Living in AndalucĂ­a, one of the most important weeks of the year (after Holy Week) is approaching: the feria, or fair. In Jerez, where I live, the fair is considered to be far better than the more famous Feria de Abril in Seville and the local ladies spend hundreds on their new frilly flamenco dresses and impossibly high heels, enormous earrings and the like, and the kids are all completely over-excited because they get to go on rollercoasters and dodgems and the ferris wheel.

So the days during the run up to the fair it is impossible to get any work out of the younger students and your typical course book lesson goes out the window. Here are a few activities I do with my youngest learners, to take advantage of their excitement and enthusiasm.

First, I ask them to supply words about the fair. This is usually in L1 since they don't have the vocabulary to do so in English. I write up their suggestions on the board. I then show them some pictures of different fairground attractions (big wheel, carousel, dodgems, roller coaster, ghost train, haunted house) as well as candy floss, horses (in Jerez it is The Horse Fair), girls dressed up in flamenco dresses dancing "sevillanas". I then drill the vocabulary with them, doing different picture activities such as: point and say, what's the missing picture?, run and touch, the "corner" game.
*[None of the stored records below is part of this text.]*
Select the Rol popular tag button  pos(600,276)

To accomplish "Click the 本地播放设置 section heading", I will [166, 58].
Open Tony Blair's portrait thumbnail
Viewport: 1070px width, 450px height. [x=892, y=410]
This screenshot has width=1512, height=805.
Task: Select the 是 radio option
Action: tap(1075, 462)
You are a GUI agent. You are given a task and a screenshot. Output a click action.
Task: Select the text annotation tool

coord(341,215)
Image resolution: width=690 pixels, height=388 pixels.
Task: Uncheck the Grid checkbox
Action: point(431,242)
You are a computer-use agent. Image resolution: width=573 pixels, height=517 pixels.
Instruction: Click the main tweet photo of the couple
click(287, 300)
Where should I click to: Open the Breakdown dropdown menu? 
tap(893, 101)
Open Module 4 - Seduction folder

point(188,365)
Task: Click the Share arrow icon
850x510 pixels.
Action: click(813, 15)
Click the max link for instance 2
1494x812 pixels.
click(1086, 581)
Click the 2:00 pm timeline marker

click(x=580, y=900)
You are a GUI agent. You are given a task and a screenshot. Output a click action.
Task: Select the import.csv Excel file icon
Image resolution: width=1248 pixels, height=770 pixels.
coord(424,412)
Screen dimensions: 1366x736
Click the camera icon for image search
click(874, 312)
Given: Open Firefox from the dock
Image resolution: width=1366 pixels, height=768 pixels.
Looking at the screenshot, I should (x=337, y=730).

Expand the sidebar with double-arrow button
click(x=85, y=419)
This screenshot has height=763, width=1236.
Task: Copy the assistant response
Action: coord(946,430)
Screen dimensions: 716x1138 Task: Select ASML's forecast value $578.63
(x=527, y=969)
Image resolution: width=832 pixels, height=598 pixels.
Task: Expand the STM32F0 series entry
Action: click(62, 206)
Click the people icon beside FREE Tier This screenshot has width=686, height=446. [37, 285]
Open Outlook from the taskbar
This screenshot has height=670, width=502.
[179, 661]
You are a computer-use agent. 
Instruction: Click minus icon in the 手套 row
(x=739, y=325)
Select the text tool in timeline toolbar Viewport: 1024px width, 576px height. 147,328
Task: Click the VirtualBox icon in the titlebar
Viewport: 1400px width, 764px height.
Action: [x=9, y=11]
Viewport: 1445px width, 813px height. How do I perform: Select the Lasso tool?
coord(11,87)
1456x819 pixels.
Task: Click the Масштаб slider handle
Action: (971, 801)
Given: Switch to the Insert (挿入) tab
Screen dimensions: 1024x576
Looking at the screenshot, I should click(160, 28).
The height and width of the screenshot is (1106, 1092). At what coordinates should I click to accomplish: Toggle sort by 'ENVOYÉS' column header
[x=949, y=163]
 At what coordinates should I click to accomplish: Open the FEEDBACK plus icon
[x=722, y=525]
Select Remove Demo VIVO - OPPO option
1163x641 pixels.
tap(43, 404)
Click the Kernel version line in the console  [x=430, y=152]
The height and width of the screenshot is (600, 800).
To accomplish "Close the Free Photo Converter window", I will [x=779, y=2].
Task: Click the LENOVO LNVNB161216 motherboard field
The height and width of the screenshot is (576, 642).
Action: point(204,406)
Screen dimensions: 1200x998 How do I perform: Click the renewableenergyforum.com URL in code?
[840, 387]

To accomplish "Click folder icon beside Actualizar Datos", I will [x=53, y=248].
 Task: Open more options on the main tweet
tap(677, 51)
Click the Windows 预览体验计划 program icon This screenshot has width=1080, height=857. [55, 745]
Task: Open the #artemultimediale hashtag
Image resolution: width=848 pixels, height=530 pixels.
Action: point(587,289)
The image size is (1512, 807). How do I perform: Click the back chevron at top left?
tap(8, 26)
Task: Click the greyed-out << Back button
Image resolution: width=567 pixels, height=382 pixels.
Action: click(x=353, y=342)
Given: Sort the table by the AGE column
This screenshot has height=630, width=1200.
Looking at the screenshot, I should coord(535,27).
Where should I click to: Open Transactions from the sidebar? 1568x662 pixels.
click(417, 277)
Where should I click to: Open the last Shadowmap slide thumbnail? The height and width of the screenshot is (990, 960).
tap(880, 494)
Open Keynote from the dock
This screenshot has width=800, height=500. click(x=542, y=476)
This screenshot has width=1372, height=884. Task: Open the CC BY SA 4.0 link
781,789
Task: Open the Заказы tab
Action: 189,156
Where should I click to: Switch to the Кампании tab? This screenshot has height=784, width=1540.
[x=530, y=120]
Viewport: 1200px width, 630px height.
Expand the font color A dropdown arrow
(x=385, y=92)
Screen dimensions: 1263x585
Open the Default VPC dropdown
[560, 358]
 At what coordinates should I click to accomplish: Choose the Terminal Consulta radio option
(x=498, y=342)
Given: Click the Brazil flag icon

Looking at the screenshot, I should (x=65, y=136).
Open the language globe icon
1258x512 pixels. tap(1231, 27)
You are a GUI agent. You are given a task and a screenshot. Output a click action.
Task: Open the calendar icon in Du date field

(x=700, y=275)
We then walk in a line around the classroom chanting  or singing this little song I made up (to the tune of The Farmer's in the Den):

We're going to the fair
We're going to the fair
 We're going to have lots of fun
 We're going to the fair

I then ask the children what they are going to go on?  "I'm going to go on the big wheel", "I'm going to dance sevillanas" etc.
We then go on to mime the different activities, which they love. We all go on the ghost train together, me at the front and the children all hanging on behind, me going "woooo woooo"; we drive round in dodgems, all bumping into each other; we go on the big wheel, crouching down and standing up tall and looking at all the imaginary tiny people down below; we go into the haunted house, all in darkness, and get frightened by the monsters (me - roaring); we dance sevillanas; we ride horses; and best of all, we go on the rollercoaster, slowly creeping up to the top only to rush down the other side screaming!

After all this excitement, comes a calm down period, where we sit and discuss our favourite parts of the fair. I sometimes get them to draw pictures and label the rides, or tell me the names, if they can not yet read.

With children that have started reading in English, you can make a wordsearch or crossword with some of the vocabulary.